Libreville, le 18 août 2025 – (Dépêches 241). Le projet d’emprunt auprès de la Banque Internationale pour la Reconstruction et le Développement (BIRD), d’un montant de 138,7 millions d’euros, vise à financer le Projet de Développement Urbain du Gabon (PDUG). Sur le papier, cet investissement s’inscrit dans la modernisation des infrastructures et la relance économique. Mais la question de la soutenabilité de la dette reste posée puisque le Gabon consacre déjà une part importante de ses ressources au remboursement de prêts passés. L’ajout d’un nouvel emprunt accroît la pression sur le budget, surtout si les projets ne génèrent pas de retours financiers directs et rapides.

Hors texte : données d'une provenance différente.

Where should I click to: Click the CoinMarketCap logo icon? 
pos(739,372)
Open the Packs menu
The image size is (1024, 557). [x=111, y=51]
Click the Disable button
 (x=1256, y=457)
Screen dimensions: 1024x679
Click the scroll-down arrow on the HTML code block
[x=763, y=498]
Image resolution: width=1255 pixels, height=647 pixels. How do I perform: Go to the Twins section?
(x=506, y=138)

L’analyse des précédents emprunts montre un risque non négligeable d’endettement « silencieux ». L’État assume le financement, mais les retards dans la livraison des projets ou la faible absorption des fonds par les agences peuvent réduire l’impact économique réel. Par ailleurs, la gestion administrative et la coordination des chantiers urbains ont souvent souffert de lenteurs structurelles, ce qui pourrait retarder la concrétisation des objectifs du PDUG et transformer cet emprunt en un simple alourdissement du passif public.

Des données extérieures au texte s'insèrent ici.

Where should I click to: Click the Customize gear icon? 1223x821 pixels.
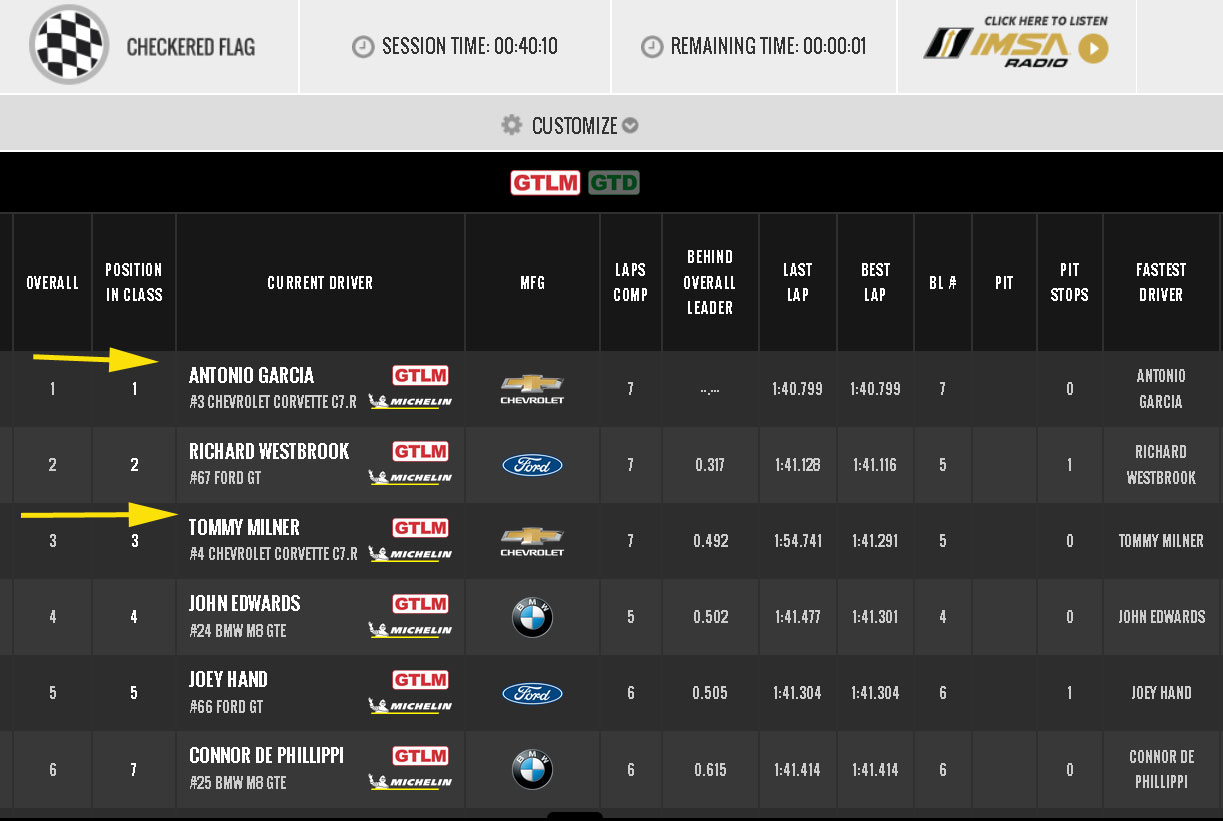[512, 125]
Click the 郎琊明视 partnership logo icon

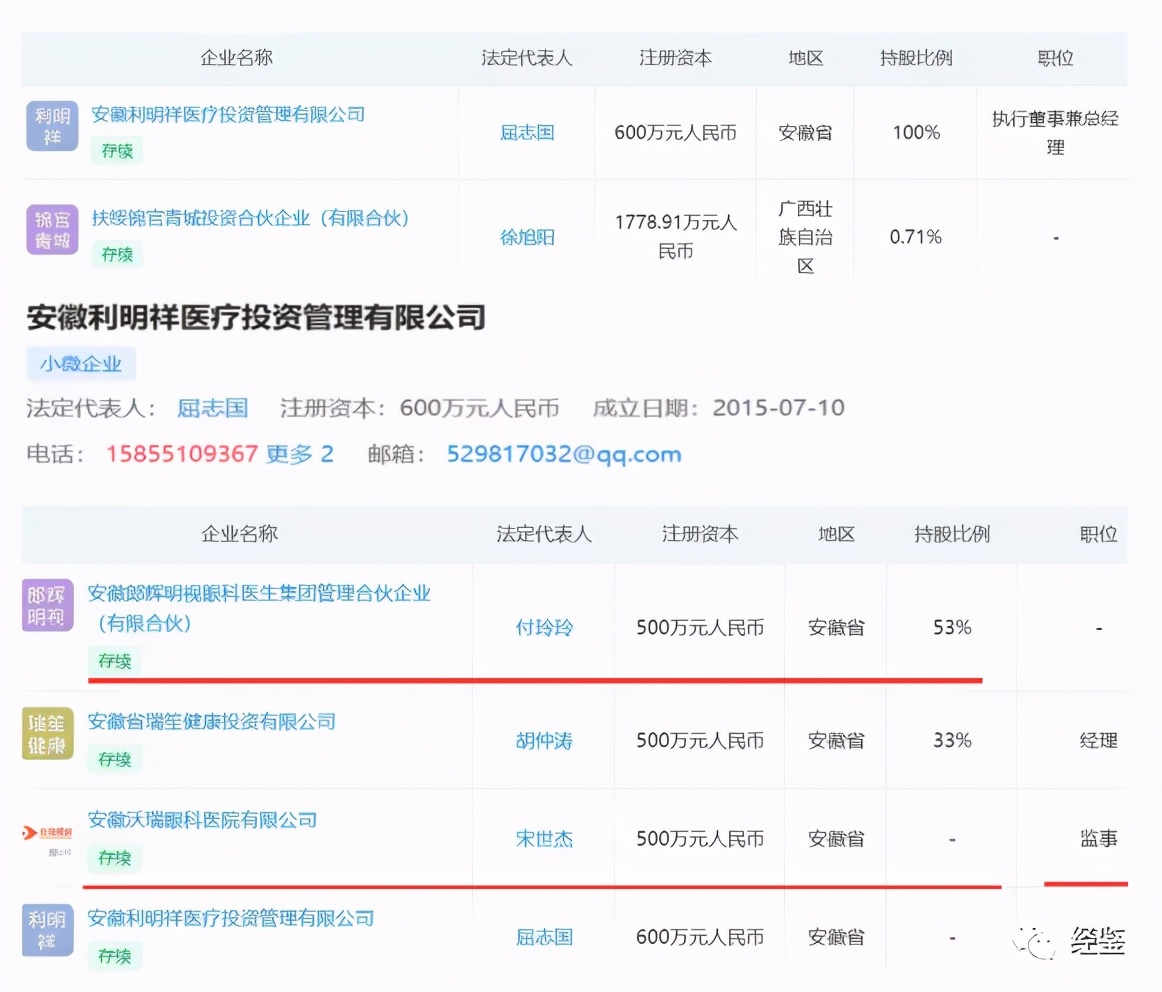(x=47, y=605)
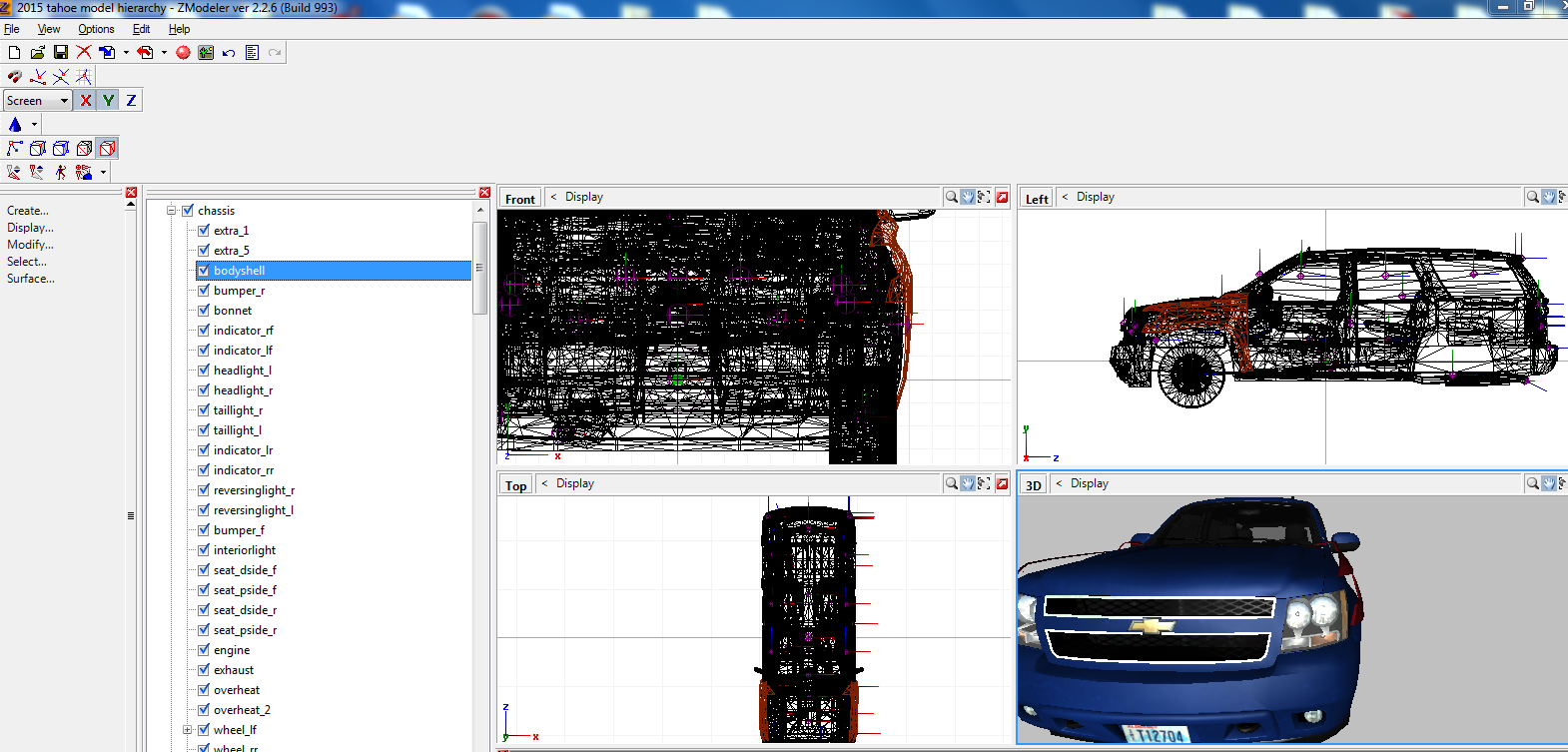Expand the wheel_lf tree node
The width and height of the screenshot is (1568, 752).
[187, 730]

Un autre angle critique concerne l’affectation des fonds. Le PDUG implique des investissements lourds dans les infrastructures urbaines, mais le retour social et économique n’est pas garanti pour l’ensemble des citoyens. Le financement privilégie les grandes villes au détriment des zones rurales, ce qui risque de creuser les inégalités territoriales et de limiter l’impact sur la croissance inclusive promise par le gouvernement.
La transparence dans l’utilisation de l’emprunt pose également question. Le gouvernement prévoit un suivi et un pilotage, mais les mécanismes de contrôle externe restent peu définis. L’absence de reporting clair et indépendant peut réduire la responsabilité des gestionnaires publics et accroître le risque de dérives financières ou d’inefficacité des dépenses.
Si l’emprunt permet un investissement structurant, il faudra que l’État accompagne ce financement d’une stratégie de rendement et de recouvrement précis. Sans réformes structurelles profondes, le recours systématique à la dette extérieure pour financer les infrastructures pourrait transformer l’ambition de croissance en un cercle vicieux de dépendance financière, avec des risques accrus pour la stabilité budgétaire du Gabon.